Carrière Pino Donaggio
On le sait peu en France, mais vous avez d’abord été chanteur de variétés. Cela a influé sur votre carrière de compositeur de bandes originales de films ?
Vous savez, j’ai chanté uniquement des morceaux dont j’avais composé la musique. J’étais ce qu’on appelait alors un « cantautore », un auteur-interprète. Cela m’a d’abord servi dans la mesure où j’ai remporté de grands succès. En particulier, ma chanson Io che non vivo (senza te) a été traduite en anglais sous le titre You Don’t Have to Say You Love Me, et a été reprise par Dusty Springfield, Elvis Presley et beaucoup d’autres. Ensuite, j’ai apporté au cinéma mes mélodies et, disons, un certain style de composition. Mais ce dernier a surtout été déterminé par les dix ans que j’ai passés au conservatoire, où j’ai étudié à fond la musique. J’ai ainsi joué du violon jusqu’à mes 20 ou 22 ans, en intégrant divers groupes de solistes, notamment sous la direction du célèbre chef d’orchestre Claudio Abbado. En fait, la chanson a seulement été un épisode de ma carrière. Long d’une quinzaine d’années, mais un épisode quand même.
Curieusement, votre premier film a été Ne vous retournez pas, une production étrangère bien que tournée dans votre Venise natale…
J’étais encore chanteur à l’époque, et un matin, j’ai pris le vaporetto pour retourner chez moi après un gala donné la veille au soir. Un des producteurs de Ne vous retournez pas était sur le pont, où il fumait sans doute une cigarette. Il m’a vu passer, et comme il était en train de travailler sur ce film basé sur la parapsychologie, il a pensé que j’étais une image envoyée par l’au-delà ! Il m’a ainsi téléphoné vers 11 heures, pour me parler de Ne vous retournez pas. Je n’y comprenais rien, mais quand j’ai entendu le nom de l’actrice Julie Christie, cela m’a stupéfait qu’on m’appelle pour faire un film avec elle, alors que je n’avais jamais composé pour le cinéma. J’ai donc été présenté au réalisateur Nicolas Roeg, et comme je ne parlais pas anglais, c’est lui qui a parlé. Il m’a demandé un thème correspondant à la gamine, joué un peu maladroitement au piano, et un autre morceau pour la scène d’amour. J’avais deux semaines pour écrire quelque chose à lui faire écouter. Je l’ai fait, et quand il a entendu le résultat, il m’a dit que c’était parfait pour son film. Or, Nicolas Roeg travaillait déjà sur le montage de Ne vous retournez pas en parallèle du tournage. Il a donc monté certaines scènes sur la musique que j’avais enregistrée, avec seulement un piano et une voix, puis il a ramené le tout à Londres. Là, le producteur anglais lui a annoncé qu’il ne voulait pas de quelqu’un n’ayant jamais composé pour le cinéma. Cependant, le vrai producteur, celui qui apportait l’argent, était un Américain. Il a visionné le premier montage, puis a demandé qui était l’auteur de la musique. On lui a expliqué que j’étais un nouveau venu, et l’Américain a répondu : « Eh bien, s’il est capable de composer comme cela, engagez-le. ». C’est ainsi qu’a commencé ma carrière dans les bandes originales.
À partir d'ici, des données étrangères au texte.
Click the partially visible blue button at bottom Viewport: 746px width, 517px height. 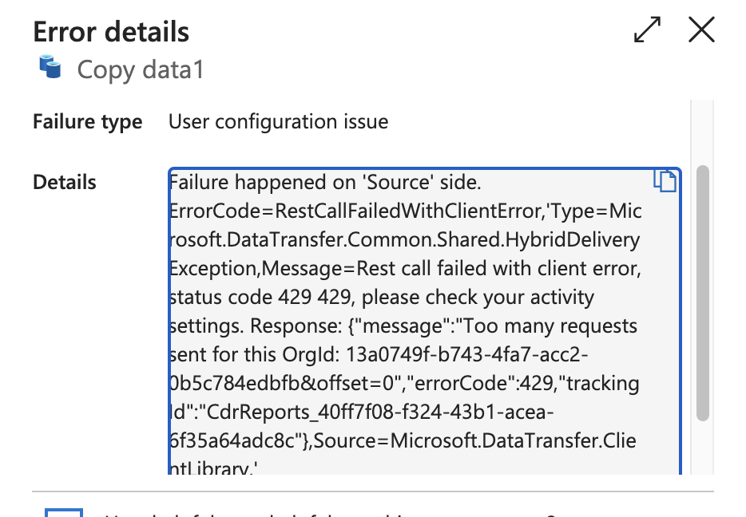click(x=64, y=512)
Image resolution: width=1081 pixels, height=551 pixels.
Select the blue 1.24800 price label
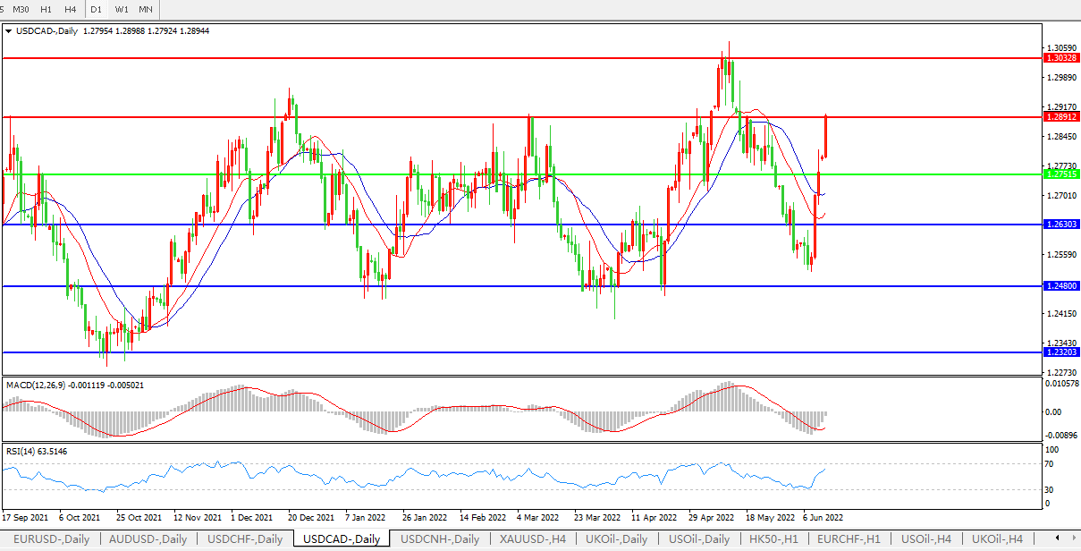coord(1060,286)
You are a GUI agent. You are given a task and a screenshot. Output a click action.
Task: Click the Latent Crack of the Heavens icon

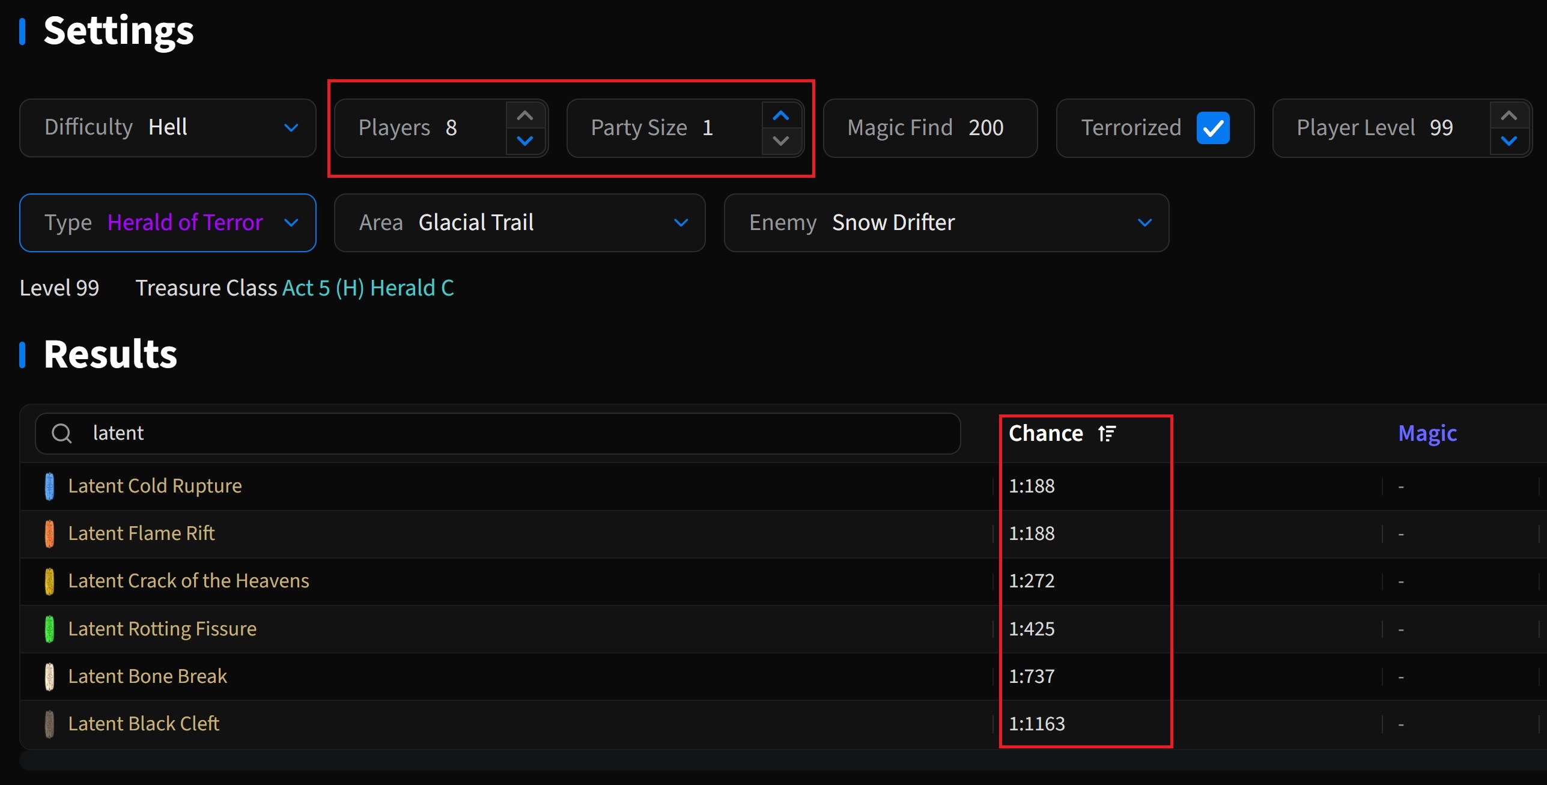point(49,581)
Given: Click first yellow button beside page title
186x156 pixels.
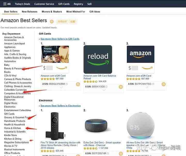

Vous avez souvent eu du succès aux États- Unis, car vos musiques ont un romantisme hollywoodien tout en conservant une sensibilité européenne, peut-être proche de l’opéra italien. C’est ce mélange qui a intéressé Brian De Palma ?
Dès l’âge de 10 ou 11 ans, j’ai fait partie de formations qui jouaient des opéras et des mélodrames, comme Carmen. Cette musique est probablement restée ancrée en moi. Même lorsque j’étais chanteur, j’étais souvent accompagné d’un grand orchestre. Car vous gardez en tête le souvenir de tous les styles que vous avez pratiqués. Par exemple, j’aime énormément Stravinsky, et j’ai ainsi composé de nombreux morceaux ayant quelque chose de stravinskien, même si je m’amusais à y apporter ma touche personnelle. Cependant, je vais vous raconter comment cela s’est passé avec Brian De Palma. La bande originale de Carrie au bal du diable devait être signée par Bernard Herrmann, qui avait fait deux films de Brian, Soeurs de sang et Obsession. Or, Herrmann est mort d’un infarctus alors qu’il travaillait sur Taxi Driver de Martin Scorsese. Brian s’est donc mis à la recherche d’un musicien, car il ne voulait pas prendre un des compositeurs habituels de Hollywood. Il a alors été invité à dîner par un de ses amis, qui avait acheté à Londres le 33 tours de Ne vous retournez pas et le lui a fait écouter. En fait, Brian n’aimait pas beaucoup le film de Roeg, mais quand il a entendu mes thèmes avec les yeux fermés, il a pensé que je pourrais faire Carrie. Il trouvait que j’avais une culture artistique et une connaissance de l’orchestration proches de celles de Herrmann, et cela a emporté sa décision. Son monteur Paul Hirsch, qui parlait très bien l’italien, m’a ainsi appelé chez moi, et je suis parti en Amérique pour visionner Carrie.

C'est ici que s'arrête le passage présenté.